Records excerpted from a collection:
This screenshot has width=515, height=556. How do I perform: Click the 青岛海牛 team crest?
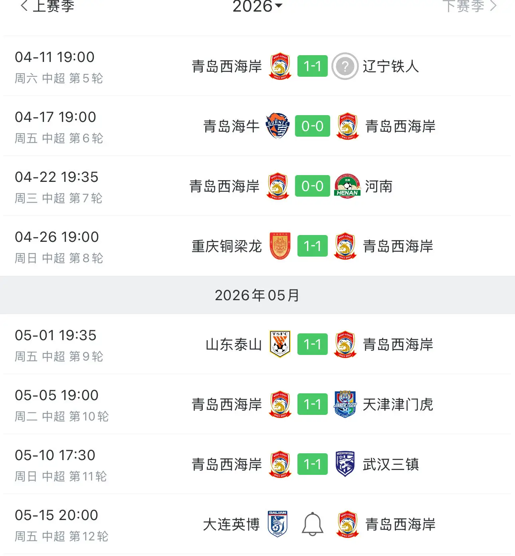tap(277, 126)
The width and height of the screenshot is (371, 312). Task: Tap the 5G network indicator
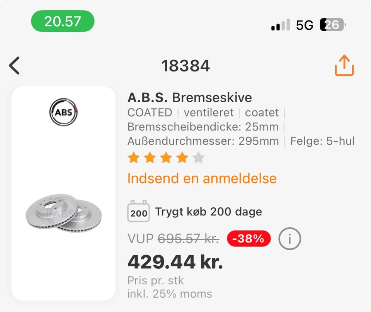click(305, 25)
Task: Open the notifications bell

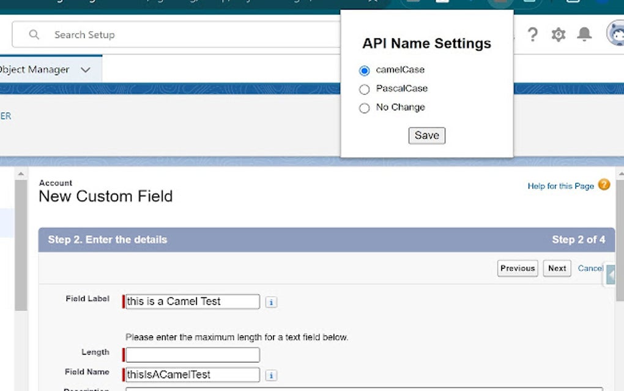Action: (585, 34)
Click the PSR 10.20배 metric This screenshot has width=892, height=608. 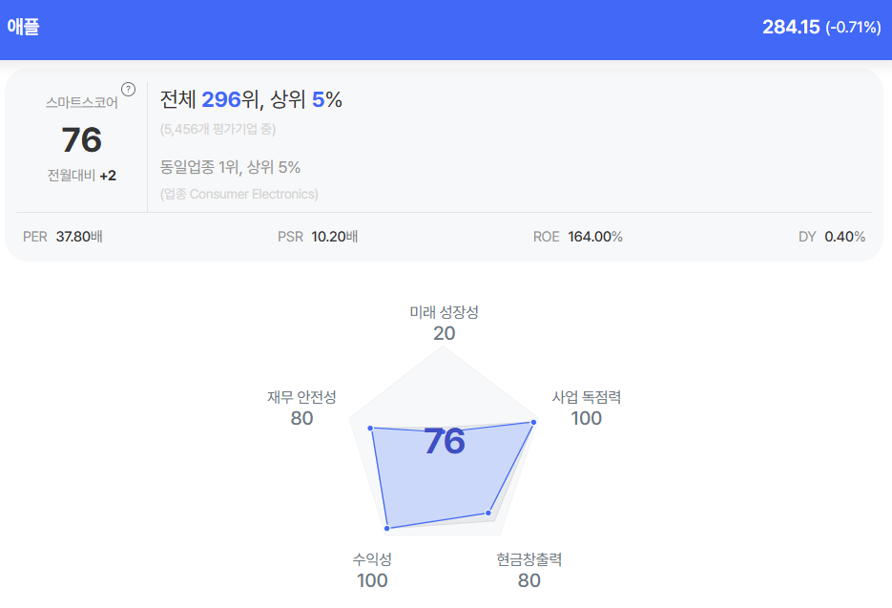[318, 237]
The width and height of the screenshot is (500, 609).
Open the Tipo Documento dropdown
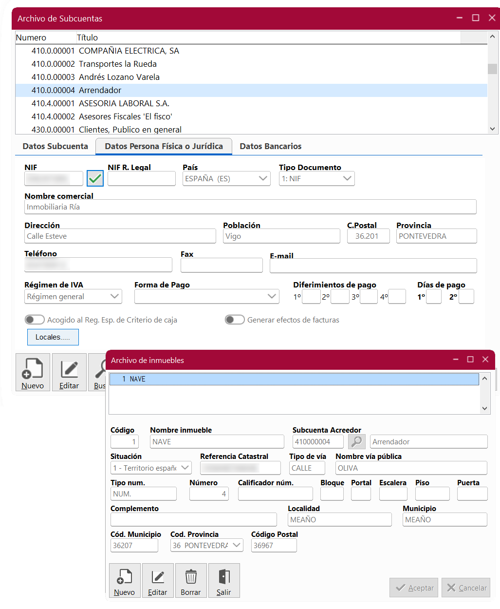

**YOUR INSTRUCTIONS:**
Repeat each line word for word, from the one with "The width and height of the screenshot is (500, 609)." down to the last line of the data, and keep the pictures out of it.

**EXERCISE SOLUTION:**
The width and height of the screenshot is (500, 609).
Open the Tipo Documento dropdown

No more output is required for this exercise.